WHAT IS REQUIRED → Rewrite the entries from the line containing "Click the Localized" through the end of the entries, inclusive, with "column header" changed to "column heading" and nothing else altered.

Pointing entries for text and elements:

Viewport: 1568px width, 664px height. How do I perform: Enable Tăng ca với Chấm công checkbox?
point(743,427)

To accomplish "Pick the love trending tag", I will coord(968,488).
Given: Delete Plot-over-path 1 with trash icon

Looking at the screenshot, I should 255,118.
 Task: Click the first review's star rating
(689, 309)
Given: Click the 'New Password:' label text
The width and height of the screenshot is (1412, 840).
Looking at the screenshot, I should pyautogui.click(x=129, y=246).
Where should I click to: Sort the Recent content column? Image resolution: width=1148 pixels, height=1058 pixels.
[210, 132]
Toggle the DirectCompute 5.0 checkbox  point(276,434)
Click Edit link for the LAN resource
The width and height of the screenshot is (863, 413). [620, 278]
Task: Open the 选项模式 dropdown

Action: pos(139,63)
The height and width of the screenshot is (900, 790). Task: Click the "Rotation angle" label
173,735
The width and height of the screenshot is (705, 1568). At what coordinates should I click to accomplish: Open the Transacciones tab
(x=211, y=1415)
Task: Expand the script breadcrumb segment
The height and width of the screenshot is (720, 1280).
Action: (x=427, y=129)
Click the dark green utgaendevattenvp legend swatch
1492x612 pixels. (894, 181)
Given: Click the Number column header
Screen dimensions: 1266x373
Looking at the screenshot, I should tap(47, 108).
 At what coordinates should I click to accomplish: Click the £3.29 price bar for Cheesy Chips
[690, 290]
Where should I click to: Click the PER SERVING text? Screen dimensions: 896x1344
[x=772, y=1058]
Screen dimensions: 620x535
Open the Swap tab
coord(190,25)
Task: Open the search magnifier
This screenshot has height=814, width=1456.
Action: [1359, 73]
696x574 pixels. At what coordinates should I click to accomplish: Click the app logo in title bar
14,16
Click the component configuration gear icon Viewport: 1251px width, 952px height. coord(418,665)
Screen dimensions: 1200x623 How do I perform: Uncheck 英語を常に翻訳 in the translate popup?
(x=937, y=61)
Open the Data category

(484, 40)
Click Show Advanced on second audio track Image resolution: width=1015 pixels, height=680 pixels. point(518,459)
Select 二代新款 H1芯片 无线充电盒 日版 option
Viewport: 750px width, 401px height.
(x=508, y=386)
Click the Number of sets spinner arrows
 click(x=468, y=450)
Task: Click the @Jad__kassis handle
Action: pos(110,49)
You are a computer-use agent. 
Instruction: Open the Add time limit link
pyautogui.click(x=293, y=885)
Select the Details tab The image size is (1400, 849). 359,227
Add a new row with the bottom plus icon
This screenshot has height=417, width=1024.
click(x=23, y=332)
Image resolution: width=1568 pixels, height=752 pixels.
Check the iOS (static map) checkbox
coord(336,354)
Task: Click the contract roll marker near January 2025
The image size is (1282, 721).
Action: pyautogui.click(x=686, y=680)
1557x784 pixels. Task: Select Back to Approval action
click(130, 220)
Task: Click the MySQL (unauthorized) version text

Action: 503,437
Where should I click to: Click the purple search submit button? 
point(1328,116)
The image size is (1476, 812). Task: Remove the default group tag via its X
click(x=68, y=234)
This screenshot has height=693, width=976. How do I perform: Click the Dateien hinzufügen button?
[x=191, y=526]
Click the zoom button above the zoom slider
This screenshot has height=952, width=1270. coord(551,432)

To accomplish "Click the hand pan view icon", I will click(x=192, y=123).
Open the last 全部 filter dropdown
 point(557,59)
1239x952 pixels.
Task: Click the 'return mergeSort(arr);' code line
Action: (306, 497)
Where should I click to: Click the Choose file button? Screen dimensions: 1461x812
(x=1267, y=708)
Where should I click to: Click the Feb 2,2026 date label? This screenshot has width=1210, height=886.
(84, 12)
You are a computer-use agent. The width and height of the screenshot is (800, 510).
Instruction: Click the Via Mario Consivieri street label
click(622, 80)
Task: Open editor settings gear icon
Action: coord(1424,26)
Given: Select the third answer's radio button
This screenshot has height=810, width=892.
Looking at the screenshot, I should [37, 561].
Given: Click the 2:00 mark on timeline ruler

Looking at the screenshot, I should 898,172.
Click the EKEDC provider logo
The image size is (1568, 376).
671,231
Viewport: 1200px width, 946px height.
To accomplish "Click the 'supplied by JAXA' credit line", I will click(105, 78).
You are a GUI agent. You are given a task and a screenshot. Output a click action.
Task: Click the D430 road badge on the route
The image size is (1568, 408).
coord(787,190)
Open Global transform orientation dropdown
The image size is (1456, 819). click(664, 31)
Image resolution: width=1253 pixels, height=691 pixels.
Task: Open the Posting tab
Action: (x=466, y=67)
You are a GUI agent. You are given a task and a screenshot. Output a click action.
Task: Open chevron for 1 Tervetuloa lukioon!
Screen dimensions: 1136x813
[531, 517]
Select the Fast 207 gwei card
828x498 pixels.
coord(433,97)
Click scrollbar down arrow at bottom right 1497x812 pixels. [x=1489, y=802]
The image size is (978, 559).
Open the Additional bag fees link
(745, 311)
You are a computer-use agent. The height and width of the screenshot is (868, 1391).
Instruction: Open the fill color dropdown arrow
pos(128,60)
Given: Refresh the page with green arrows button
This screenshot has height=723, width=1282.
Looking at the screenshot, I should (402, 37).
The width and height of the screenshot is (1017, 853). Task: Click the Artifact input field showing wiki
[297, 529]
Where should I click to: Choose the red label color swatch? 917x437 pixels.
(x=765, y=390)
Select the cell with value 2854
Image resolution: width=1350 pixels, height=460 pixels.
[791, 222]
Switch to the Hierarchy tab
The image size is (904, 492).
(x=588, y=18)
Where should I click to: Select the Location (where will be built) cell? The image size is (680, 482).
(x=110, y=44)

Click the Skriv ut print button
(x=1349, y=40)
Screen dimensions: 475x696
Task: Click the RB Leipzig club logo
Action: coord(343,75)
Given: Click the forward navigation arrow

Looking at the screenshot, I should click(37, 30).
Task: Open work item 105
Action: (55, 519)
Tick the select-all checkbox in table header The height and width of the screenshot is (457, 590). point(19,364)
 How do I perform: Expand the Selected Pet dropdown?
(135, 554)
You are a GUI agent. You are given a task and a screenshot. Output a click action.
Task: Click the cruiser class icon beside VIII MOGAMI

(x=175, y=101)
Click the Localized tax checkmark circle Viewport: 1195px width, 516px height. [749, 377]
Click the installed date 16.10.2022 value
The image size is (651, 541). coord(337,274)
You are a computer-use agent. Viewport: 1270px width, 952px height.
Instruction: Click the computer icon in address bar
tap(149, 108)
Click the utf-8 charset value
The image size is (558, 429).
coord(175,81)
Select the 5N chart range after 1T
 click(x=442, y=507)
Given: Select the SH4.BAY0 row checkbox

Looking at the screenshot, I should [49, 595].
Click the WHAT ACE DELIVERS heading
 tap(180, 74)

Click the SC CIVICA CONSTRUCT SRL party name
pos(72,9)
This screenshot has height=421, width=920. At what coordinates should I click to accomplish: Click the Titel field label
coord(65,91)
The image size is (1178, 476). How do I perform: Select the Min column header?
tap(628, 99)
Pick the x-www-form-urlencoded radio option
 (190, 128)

TASK SOLUTION →
Click the Localized tax checkmark circle Viewport: 1195px width, 516px height. [749, 377]
Click the installed date 16.10.2022 value
The image size is (651, 541). coord(337,274)
You are a computer-use agent. Viewport: 1270px width, 952px height.
Instruction: Click the computer icon in address bar
tap(149, 108)
Click the utf-8 charset value
The image size is (558, 429).
coord(175,81)
Select the 5N chart range after 1T
 click(x=442, y=507)
Given: Select the SH4.BAY0 row checkbox

Looking at the screenshot, I should [49, 595].
Click the WHAT ACE DELIVERS heading
 tap(180, 74)

Click the SC CIVICA CONSTRUCT SRL party name
pos(72,9)
This screenshot has height=421, width=920. At what coordinates should I click to accomplish: Click the Titel field label
coord(65,91)
The image size is (1178, 476). How do I perform: Select the Min column heading?
tap(628, 99)
Pick the x-www-form-urlencoded radio option
 (190, 128)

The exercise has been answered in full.